WHAT IS REQUIRED:
Find the line containing "Task: Click the user", then print it and each following line through the end of the records, exactly and with nothing added; leave out any pictures.

Saved data entries:
□ □ □ □

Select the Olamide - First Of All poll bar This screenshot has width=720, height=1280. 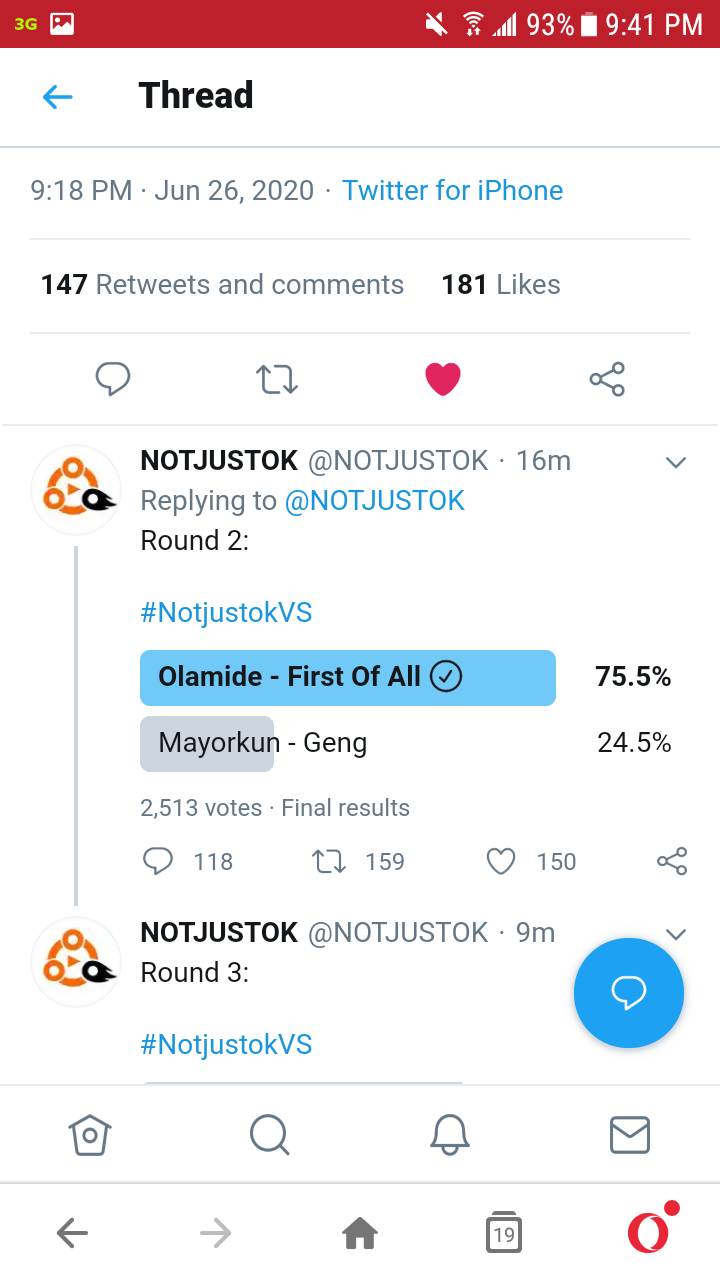(347, 677)
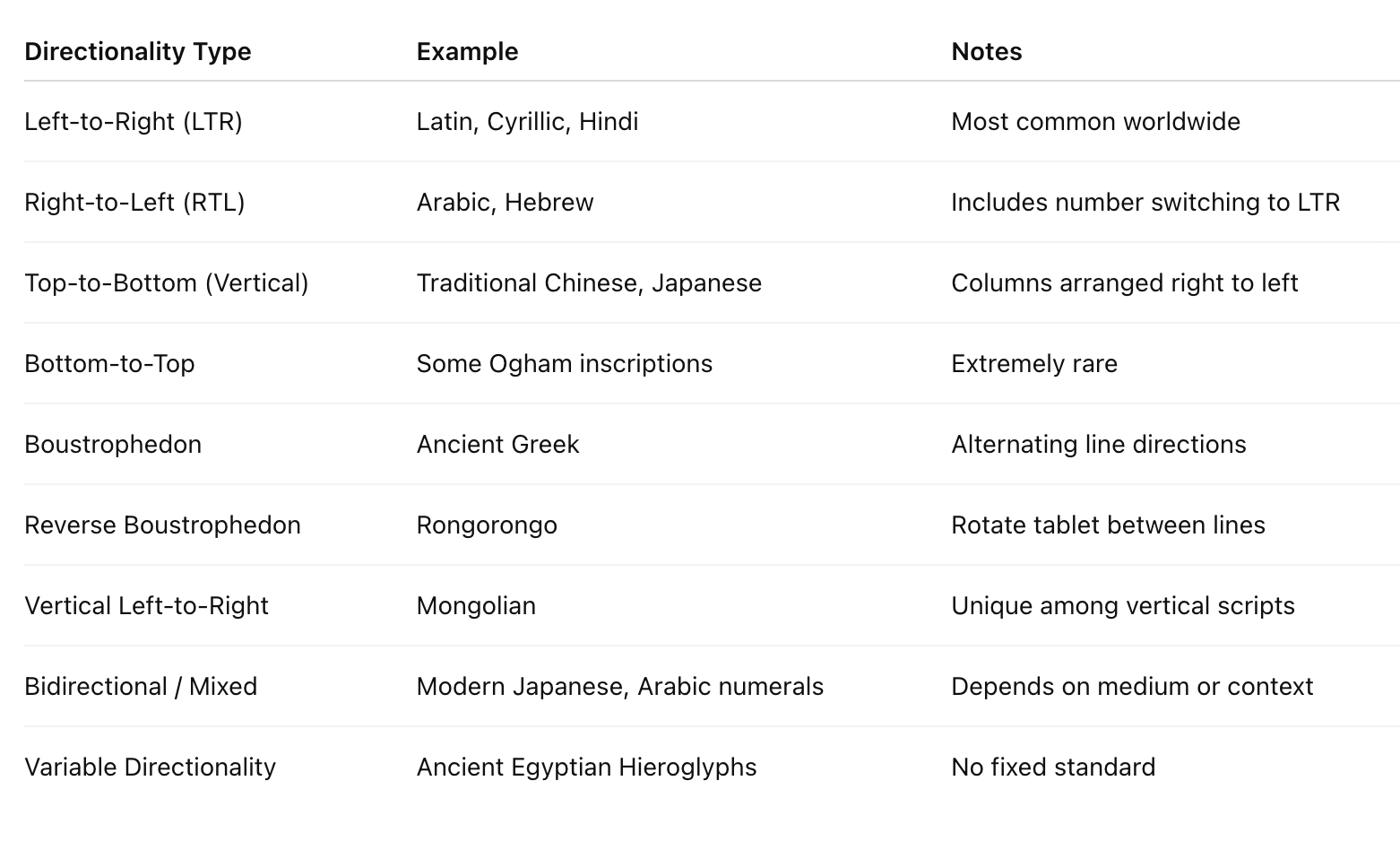Select the "Alternating line directions" note

(x=1098, y=445)
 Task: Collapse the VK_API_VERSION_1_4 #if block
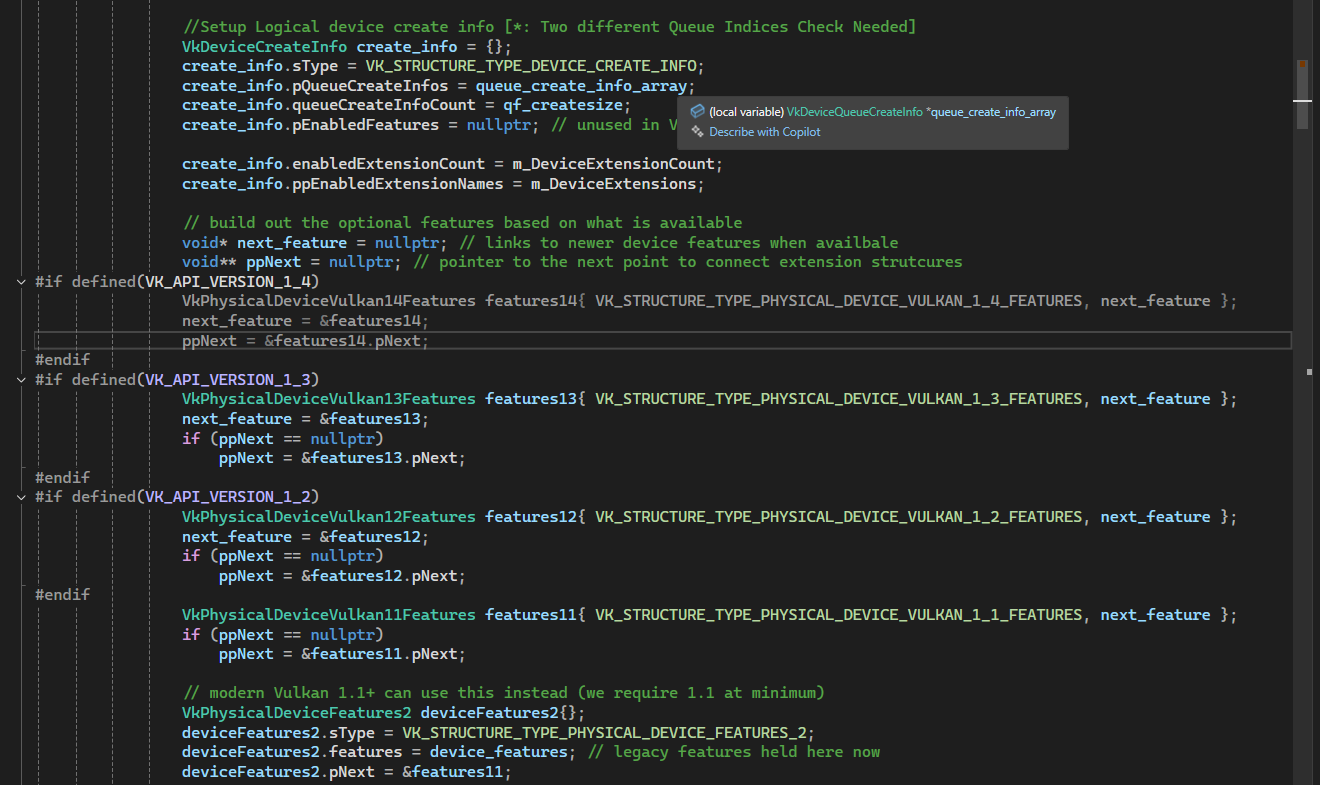tap(22, 282)
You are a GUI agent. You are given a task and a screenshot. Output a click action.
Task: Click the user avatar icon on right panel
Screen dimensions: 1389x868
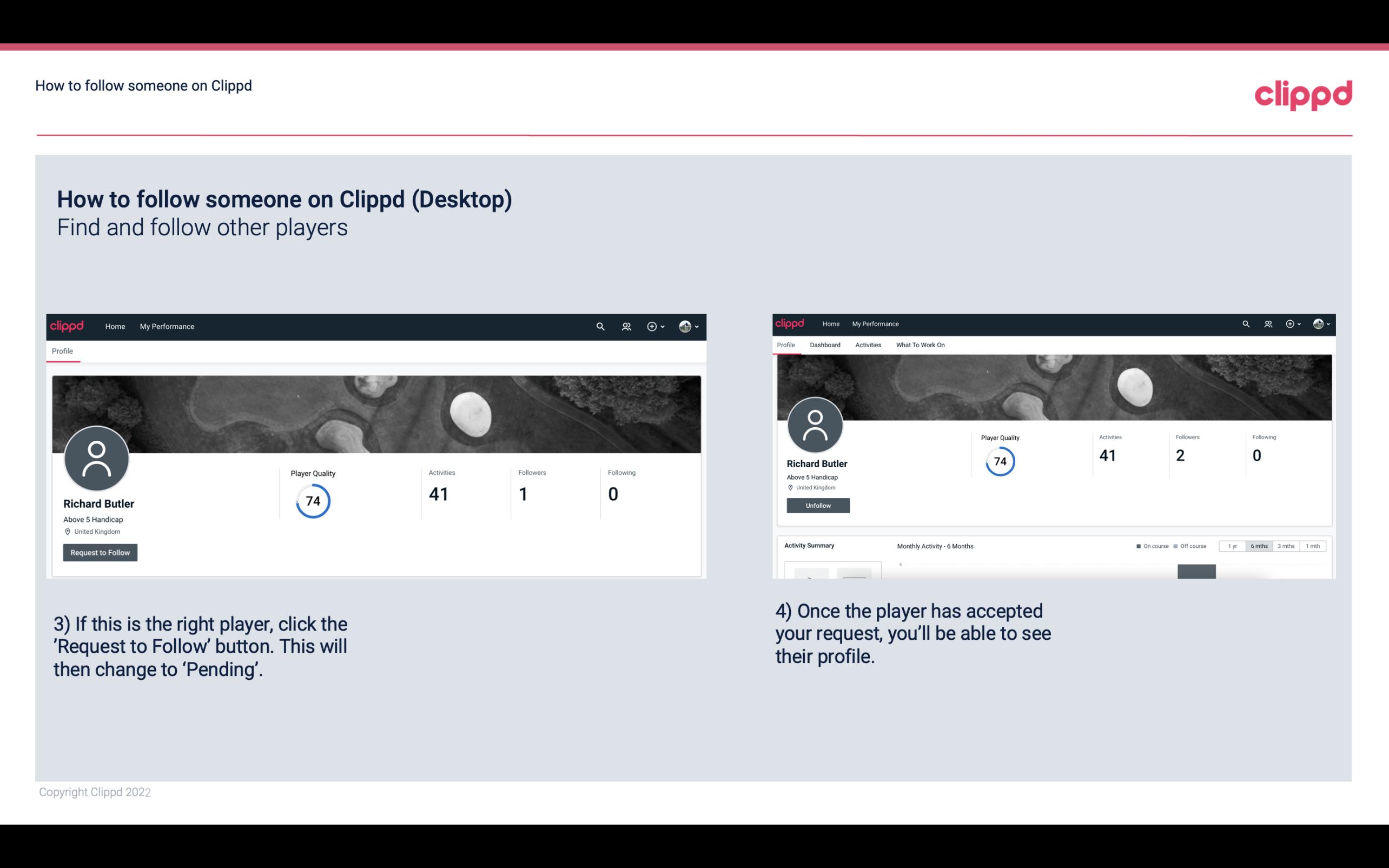pyautogui.click(x=817, y=425)
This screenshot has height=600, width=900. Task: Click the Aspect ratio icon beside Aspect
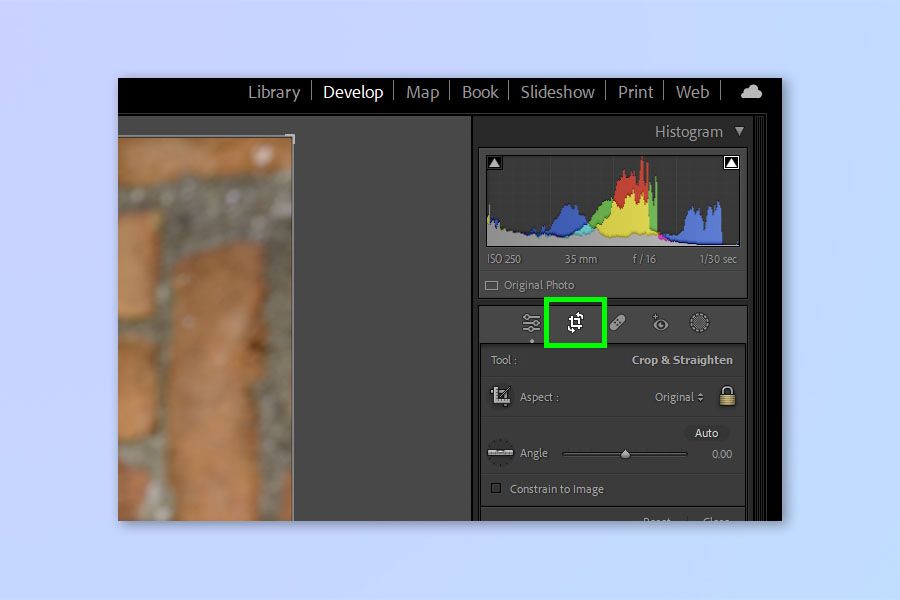(502, 396)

□ □ □ □

SOLVED PROBLEM:
Task: Click the user avatar icon on right panel
Screen dimensions: 1389x868
pyautogui.click(x=817, y=425)
This screenshot has height=600, width=900. Task: Click the Aspect ratio icon beside Aspect
(502, 396)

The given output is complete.